Georges Bataille was a French poet, novelist, and philosopher. He was born in Billon, Puy-de-Dome, in central France on September 10, 1897. His father was already blind and paralyzed from syphilis when Bataille was born. In 1915, Bataille's father died, his mind destroyed by his illness. The death marked his son for life. While working at the Bibliotheque National in Paris during the 1920s, Bataille underwent psychoanalysis and became involved with some of the intellectuals in the Surrealist movement, from whom he learned the concept of incongruous imagery in art. In 1946 he founded the journal Critique, which published the early work of some of his contemporaries in French intellectual life, including Roland Barthes and Jacques Derrida. Bataille believed that in the darkest moments of human existence-in orgiastic sex and terrible death-lay ultimate reality. By observing them and even by experiencing them, actually in sex and vicariously in death, he felt that one could come as close as possible to fully experiencing life in all its dimensions. Bataille's works include The Naked Beast at Heaven's Gate (1956), A Tale of Satisfied Desire (1953), Death and Sensuality: A Study of Eroticism and the Taboo (1962), and The Birth of Art: Prehistoric Painting (1955). Bataille died in Paris on July 8, 1962.
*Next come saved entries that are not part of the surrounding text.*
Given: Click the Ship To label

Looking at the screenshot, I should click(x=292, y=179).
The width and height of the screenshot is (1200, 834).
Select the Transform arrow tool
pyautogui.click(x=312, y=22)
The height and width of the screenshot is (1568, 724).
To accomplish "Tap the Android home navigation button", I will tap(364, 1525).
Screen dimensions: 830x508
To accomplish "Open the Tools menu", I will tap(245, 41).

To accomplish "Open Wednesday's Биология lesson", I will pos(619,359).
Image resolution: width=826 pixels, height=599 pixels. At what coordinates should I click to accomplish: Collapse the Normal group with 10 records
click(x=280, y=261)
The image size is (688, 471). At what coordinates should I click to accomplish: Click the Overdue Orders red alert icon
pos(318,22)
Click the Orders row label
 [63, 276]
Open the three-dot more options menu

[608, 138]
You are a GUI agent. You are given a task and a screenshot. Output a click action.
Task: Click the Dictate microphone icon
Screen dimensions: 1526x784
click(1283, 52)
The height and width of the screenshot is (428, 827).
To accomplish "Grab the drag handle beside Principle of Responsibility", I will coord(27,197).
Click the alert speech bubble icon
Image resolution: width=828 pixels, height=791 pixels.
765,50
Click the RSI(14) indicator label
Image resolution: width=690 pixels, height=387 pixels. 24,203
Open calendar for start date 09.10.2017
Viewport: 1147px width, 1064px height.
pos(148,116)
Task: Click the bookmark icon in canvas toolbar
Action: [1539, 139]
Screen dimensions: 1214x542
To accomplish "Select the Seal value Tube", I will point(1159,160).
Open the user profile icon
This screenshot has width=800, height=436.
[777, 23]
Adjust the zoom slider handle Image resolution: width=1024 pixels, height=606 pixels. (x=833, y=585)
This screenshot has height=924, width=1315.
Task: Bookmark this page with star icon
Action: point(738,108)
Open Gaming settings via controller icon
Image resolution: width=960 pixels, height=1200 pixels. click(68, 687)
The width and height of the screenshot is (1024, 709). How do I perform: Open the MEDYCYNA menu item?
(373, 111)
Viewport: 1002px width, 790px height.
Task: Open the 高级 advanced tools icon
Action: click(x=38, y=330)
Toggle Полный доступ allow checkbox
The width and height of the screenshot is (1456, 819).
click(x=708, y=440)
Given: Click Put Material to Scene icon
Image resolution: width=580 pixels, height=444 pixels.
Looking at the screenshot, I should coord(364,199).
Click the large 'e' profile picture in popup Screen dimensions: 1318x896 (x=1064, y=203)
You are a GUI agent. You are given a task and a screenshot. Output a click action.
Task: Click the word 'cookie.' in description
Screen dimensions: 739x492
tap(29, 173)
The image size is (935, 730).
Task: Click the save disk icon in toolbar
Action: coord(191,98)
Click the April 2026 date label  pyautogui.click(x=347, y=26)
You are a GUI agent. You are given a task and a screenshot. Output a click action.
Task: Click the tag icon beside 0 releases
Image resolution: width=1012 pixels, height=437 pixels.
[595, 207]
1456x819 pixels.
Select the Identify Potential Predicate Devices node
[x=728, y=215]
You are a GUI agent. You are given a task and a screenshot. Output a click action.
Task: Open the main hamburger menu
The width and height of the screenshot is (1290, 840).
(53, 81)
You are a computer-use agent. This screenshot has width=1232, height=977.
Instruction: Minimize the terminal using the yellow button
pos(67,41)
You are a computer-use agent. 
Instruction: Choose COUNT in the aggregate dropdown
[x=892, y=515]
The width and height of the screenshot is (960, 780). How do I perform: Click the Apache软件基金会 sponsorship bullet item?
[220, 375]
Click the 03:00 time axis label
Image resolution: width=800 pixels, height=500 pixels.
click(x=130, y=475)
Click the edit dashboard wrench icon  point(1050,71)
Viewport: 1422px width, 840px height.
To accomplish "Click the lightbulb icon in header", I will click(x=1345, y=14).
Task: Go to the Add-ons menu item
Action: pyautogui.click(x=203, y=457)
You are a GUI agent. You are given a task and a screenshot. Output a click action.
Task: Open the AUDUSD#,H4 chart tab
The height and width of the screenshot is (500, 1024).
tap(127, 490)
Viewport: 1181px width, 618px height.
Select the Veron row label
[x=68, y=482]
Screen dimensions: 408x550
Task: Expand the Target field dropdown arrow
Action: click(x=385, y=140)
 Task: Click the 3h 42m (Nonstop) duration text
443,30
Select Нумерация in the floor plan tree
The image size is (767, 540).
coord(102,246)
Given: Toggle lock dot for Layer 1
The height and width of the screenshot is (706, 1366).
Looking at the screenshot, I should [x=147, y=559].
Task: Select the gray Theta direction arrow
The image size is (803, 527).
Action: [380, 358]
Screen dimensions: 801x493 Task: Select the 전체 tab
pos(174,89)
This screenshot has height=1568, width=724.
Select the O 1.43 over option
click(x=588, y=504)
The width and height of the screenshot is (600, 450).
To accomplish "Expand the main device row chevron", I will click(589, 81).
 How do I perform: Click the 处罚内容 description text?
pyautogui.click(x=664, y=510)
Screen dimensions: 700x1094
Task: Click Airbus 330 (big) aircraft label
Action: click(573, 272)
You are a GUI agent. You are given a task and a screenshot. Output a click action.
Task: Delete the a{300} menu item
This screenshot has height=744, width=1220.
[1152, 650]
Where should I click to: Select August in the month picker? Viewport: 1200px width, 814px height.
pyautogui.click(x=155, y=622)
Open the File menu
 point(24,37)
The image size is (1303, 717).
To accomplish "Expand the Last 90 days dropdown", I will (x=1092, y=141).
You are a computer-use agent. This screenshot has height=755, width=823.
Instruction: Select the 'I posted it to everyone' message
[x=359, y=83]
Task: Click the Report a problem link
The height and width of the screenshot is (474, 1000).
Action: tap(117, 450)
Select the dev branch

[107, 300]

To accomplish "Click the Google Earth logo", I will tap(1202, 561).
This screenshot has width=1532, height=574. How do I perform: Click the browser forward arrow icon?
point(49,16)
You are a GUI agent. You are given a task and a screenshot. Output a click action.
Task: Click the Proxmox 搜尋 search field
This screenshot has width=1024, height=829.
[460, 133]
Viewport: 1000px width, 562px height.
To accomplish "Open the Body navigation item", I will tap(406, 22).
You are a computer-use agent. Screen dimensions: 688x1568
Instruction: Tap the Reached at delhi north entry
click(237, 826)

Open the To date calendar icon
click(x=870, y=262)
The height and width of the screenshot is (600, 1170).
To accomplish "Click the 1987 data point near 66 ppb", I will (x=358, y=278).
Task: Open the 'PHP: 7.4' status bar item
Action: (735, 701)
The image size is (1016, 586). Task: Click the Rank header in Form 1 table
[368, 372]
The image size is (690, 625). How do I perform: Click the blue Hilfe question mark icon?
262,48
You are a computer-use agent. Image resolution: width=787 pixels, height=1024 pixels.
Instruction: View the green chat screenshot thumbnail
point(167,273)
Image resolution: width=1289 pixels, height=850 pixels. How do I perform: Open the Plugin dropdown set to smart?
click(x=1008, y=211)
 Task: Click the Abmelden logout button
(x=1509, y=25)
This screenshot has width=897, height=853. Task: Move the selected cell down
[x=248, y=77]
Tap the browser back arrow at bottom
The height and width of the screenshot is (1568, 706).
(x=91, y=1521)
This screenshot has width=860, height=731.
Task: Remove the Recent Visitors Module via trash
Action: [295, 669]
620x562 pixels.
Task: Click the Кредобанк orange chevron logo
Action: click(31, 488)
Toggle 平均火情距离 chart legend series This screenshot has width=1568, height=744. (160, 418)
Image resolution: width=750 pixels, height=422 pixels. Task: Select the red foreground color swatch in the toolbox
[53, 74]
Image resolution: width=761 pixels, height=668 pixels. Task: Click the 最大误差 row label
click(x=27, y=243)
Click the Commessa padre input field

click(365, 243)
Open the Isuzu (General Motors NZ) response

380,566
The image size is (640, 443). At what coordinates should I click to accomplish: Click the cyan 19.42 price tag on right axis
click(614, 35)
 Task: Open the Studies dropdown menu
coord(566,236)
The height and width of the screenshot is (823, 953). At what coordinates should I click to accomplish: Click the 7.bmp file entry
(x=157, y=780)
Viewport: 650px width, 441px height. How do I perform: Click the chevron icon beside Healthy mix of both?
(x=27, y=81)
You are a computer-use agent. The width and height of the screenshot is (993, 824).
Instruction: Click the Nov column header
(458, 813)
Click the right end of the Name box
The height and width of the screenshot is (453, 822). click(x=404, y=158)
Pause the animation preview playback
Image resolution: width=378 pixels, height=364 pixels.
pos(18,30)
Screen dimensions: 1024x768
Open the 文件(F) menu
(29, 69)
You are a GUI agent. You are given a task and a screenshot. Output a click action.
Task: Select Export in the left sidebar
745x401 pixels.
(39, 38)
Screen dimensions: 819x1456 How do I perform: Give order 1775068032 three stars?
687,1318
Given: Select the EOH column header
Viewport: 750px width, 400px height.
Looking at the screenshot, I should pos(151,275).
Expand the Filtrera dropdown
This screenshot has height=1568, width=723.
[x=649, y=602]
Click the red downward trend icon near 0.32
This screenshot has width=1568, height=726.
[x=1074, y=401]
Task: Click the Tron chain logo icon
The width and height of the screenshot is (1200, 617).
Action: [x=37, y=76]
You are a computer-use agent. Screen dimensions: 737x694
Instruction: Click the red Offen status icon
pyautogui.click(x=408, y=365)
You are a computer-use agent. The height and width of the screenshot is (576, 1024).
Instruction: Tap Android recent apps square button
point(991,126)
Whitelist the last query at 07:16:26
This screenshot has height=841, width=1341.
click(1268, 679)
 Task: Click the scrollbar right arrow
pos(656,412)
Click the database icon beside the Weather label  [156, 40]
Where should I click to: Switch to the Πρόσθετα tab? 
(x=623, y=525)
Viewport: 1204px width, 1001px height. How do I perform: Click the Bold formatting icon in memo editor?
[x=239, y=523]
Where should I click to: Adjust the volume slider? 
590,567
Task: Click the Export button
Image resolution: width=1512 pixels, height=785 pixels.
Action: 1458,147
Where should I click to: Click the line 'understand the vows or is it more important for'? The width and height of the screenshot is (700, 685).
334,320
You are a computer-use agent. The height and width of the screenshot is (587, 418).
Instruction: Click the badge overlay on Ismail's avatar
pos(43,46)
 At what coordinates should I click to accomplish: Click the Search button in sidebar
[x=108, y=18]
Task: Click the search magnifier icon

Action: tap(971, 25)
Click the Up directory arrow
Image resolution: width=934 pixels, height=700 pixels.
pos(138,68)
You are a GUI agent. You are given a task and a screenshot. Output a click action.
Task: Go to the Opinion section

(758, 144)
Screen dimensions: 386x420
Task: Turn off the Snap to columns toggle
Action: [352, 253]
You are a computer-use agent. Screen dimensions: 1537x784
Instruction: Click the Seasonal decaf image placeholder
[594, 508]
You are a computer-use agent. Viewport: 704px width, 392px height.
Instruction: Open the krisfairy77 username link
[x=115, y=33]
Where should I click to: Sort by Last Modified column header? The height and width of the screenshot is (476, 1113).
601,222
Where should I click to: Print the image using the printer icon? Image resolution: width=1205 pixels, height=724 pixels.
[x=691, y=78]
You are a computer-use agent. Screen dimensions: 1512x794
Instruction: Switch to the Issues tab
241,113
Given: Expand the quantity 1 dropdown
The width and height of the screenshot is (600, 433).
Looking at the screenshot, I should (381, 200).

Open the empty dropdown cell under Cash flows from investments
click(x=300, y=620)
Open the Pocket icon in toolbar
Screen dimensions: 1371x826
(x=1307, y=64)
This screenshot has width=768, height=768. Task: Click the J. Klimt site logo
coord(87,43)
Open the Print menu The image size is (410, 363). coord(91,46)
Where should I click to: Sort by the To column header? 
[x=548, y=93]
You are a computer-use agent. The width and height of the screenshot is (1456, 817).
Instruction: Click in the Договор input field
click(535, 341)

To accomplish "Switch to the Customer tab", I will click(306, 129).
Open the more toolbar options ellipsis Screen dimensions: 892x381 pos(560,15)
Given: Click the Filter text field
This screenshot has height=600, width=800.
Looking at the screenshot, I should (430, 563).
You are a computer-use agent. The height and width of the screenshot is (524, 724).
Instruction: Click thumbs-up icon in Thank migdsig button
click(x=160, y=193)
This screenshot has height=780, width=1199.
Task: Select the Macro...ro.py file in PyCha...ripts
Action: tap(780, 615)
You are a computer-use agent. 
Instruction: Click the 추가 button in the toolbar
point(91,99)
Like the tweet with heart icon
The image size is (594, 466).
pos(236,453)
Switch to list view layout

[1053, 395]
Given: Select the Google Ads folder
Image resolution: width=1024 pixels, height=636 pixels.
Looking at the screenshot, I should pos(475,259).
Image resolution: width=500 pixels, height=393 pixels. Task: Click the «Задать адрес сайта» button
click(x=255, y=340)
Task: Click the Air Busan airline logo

Born in New York in 1930, Harry Mathews settled in Europe in 1952 and has since then lived in Spain, Germany, Italy, and (chiefly) France. When Mathews published his first poems in 1956, he was associated with the so-called New York School of poets, with three of whom (John Ashbery, Kenneth Koch, and James Schuyler) he founded the review Locus Solus in 1961. Through his friendship with Georges Perec, he became a member of the Oulipo in 1972. The author of six novels and several collections of poetry, recent publications are THE NEW TOURISM (Sand Paper Press, 2010), Sainte Catherine, a novella written in French (Editions P.O.L, 2000), The Human Country: the Collected Short Stories (Dalkey Archive Press, 2002), The Case of the Persevering Maltese: Collected Essays (Dalkey Archive Press, 2003), OULIPO COMPENDIUM (co-edited with Alastair Brotchie; Atlas Press and Make Now Press, 2005), and My Life in CIA: A Chronicle of 1973 (Dalkey Archive Press, 2005).